Das Hauptevent im Geschäftsjahr ist die Mitgliederversammlung, die mit einem entsprechenden, unseren Anliegen angemessen Rahmenprogramm durchgeführt wird. Um sich einen Eindruck darüber zu verschaffen, muss man die entsprechenden Rubriken auf unserer Homepage aufrufen.
Und das beschäftigt die DGHK derzeit: "Back to the roots" ist heute dafür das Schlagwort: "Hydrokultur" in der Raumbegrünung – Vertikale Begrünung – Hydroponik!

2016 wurde der ideelle "Günter Gregg-Preis" ins Leben gerufen: Günter Gregg war ein Visionär und der "Pionier der Hydrokultur", sein Leben lang hat er seine Mission vertreten und war ein Verfechter des "Original Hydrokultur-Systems".

Was lag da näher, als diesen Preis nach solch einem "Gärtner", so hat er sich selber immer genannt, wenn er sich irgendwo vorgestellt hat, zu benennen.

Wenn der erste Preisträger ein Zeitgenosse und Mitstreiter von Günter Gregg war, Wilhelm Höfer, Eislingen, so ist es fast selbstverständlich heute "die urbanisten" zu ehren. Sie vertreten genau das, wofür das sich Günter Gregg immer und immer wieder eingesetzt hat: lokal – kreativ – lebendig.
Ihr Hauptanliegen, Pioniergeist besteht darin, versiegelte Flächen wieder für die Pflanzenproduktion zu verwenden.

"Die urbanisten" betreiben seit 2012 ein 20m² Gewächshaus.

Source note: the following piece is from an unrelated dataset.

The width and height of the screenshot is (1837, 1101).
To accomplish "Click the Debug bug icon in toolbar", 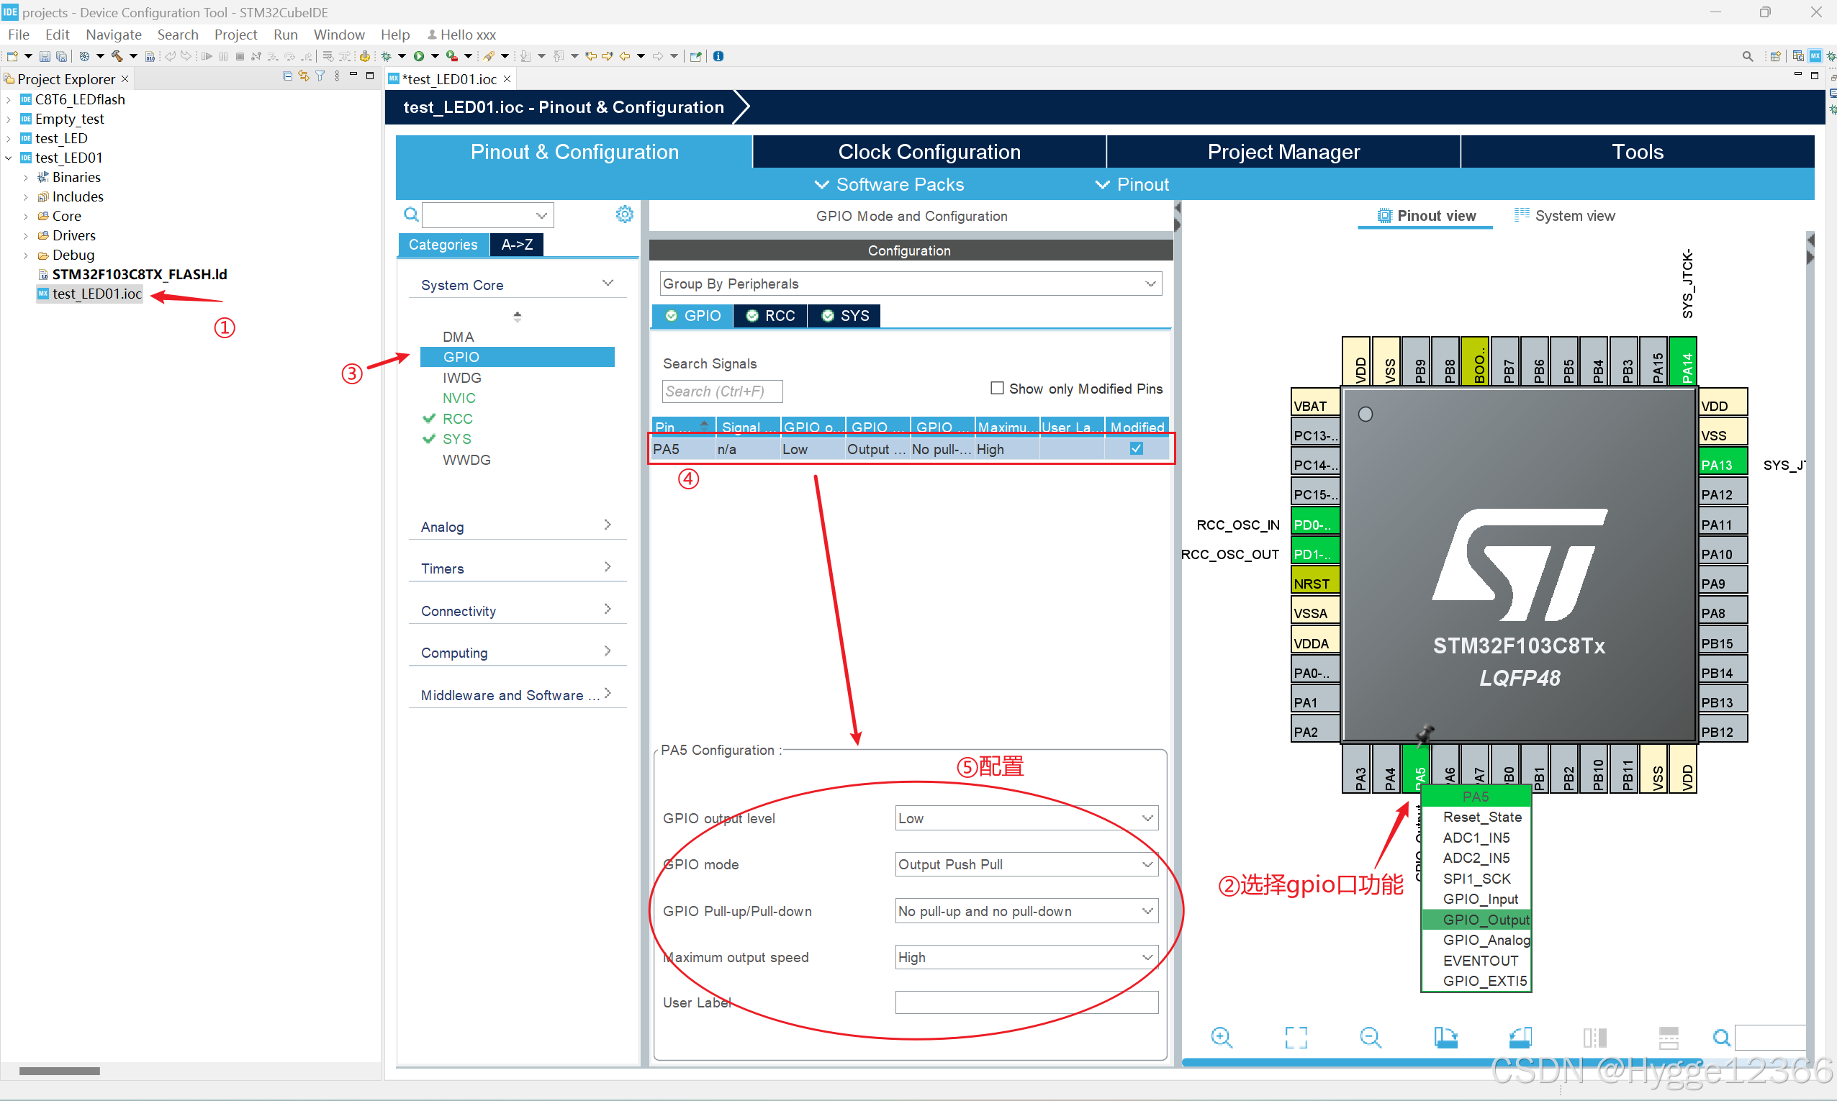I will [386, 56].
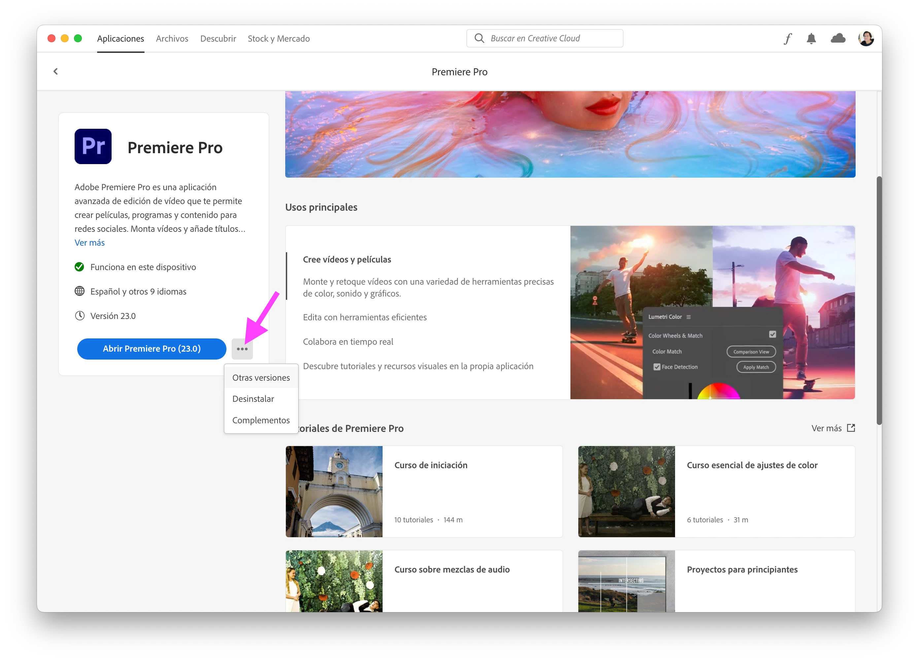Switch to the Archivos tab

tap(172, 39)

Obst und Gemüse werden in "Hydrokultur" in Blähton gezogen, bewässert als Ebbe-Flut-System mit Aquaponic (Wasser aus Fischteich).
Sie sind ein Bestandteil des Netzwerkes "proGIreg" – "productive Green Infrastructure for post-industrial urban regeneration". Im proGIreg-Projekt werden in den Städten Dortmund, Turin und Zagreb (Front Runner Cities) so genannte natur-basierte Lösungen (nature-based solutions) zur Aufwertung post-industrieller Standorte geplant, umgesetzt und bewertet. Was in Soest, FHS Südwestfalen, von Rolf Morgenstern, einem Mitarbeiter von Prof. Dr. Lorleberg, betreut wird. 2016 wurde eine Urbanisten-Aquaponikanlage im Schulbiologischen Zentrum im botanischen Garten Dortmund aufgebaut, 2020 sind 2x 350m² Gewächshäuser auf der ehem. Fläche der Kokerei Hansa als Reallabor für Gemüsebau für die lokale Gastronomie und Mietflächen für Gemüsebau von Bürgern geplant und in der Fertigstellung.

Darum die wohl passendsten Preisträger : Nils Rehkop, Jan Bunse und Rolf Morgenstern!

Günter Gregg war Gärtner aus Leidenschaft und wollte das bestmögliche Pflanzenhaltungssystem für die Pflanzen schaffen, er wollte es nicht nur für die Pflanzen, sondern auch für die Menschen! Darum war er so ein Verfechter des "Original Hydrokultur-Systems", nicht aus ideologischen Gründen, sondern weil das der Stand der damaligen Technik war! Nicht das ist das Beste, was wir heute haben, sondern das, was wir morgen haben. Bloß nicht stehen bleiben, weiter forschen und suchen.

Und genau das haben wir mit Ihnen, "die urbanisten" gefunden. Herzlichen Glückwunsch!